Sarah Fidler, of Imperial College London, another project leader, said: "Research in the labs has led to some very promising results. We now have the opportunity to translate that into a possible new treatment."
She added that the ultimate aim was "to look at HIV a bit like the cancer model, where you are in remission and can come off your drugs".
Clinics in London and Brighton will ask for volunteers who have recently become infected, as treating the virus in the early stages offers the best chance of beating it. This means most recruits will be gay men who test regularly and know when they were infected.
"For many people this is a difficult and traumatic time so it's challenging to say, 'You've got this traumatic illness and we want you to start treatment and go on this trial'," Dr Fidler said.
Two previous studies have used HDAC inhibitors to stimulate the reservoir, but the body did not kill infected cells, which is why the UK team is using the vaccine, developed at Oxford. Dr Frater said that if this vaccine did not work, a different combination might still be effective in future. .

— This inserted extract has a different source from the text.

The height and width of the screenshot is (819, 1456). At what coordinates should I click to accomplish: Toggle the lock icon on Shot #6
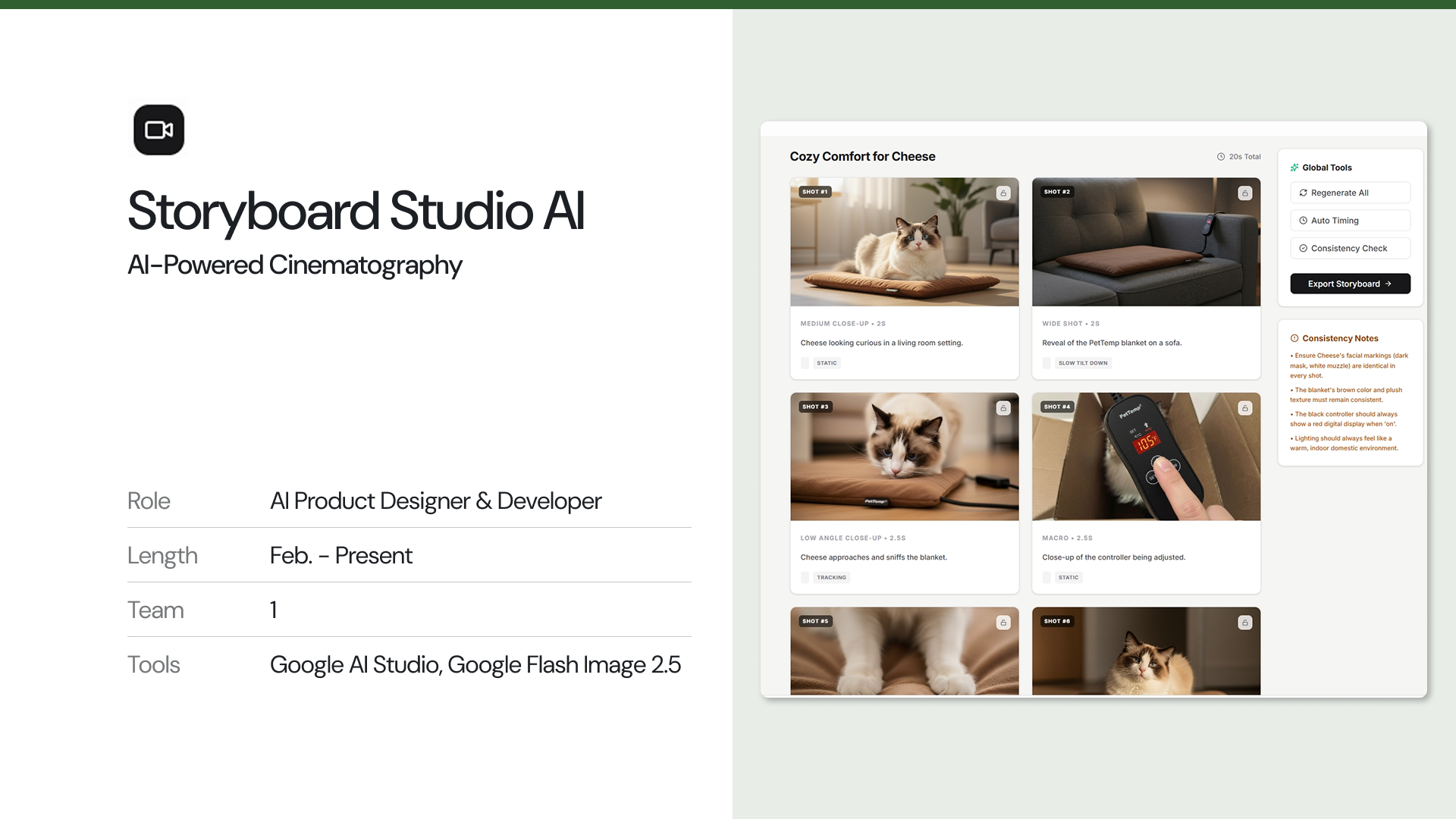pos(1244,623)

Earlier this year, an HIV-positive baby was apparently cured in the US, while two men who had bone marrow transplants have stopped taking Aids drugs without the virus returning. They are the latest in a series of cases that have suggested HIV can be eliminated. The most famous was Timothy Ray Brown, whose HIV vanished after a bone marrow transplant for leukaemia.
Dr Frater said the apparent success of a variety of approaches had allowed normally cautious scientists to begin expressing hopes for a cure. "There's genuinely a sense of optimism."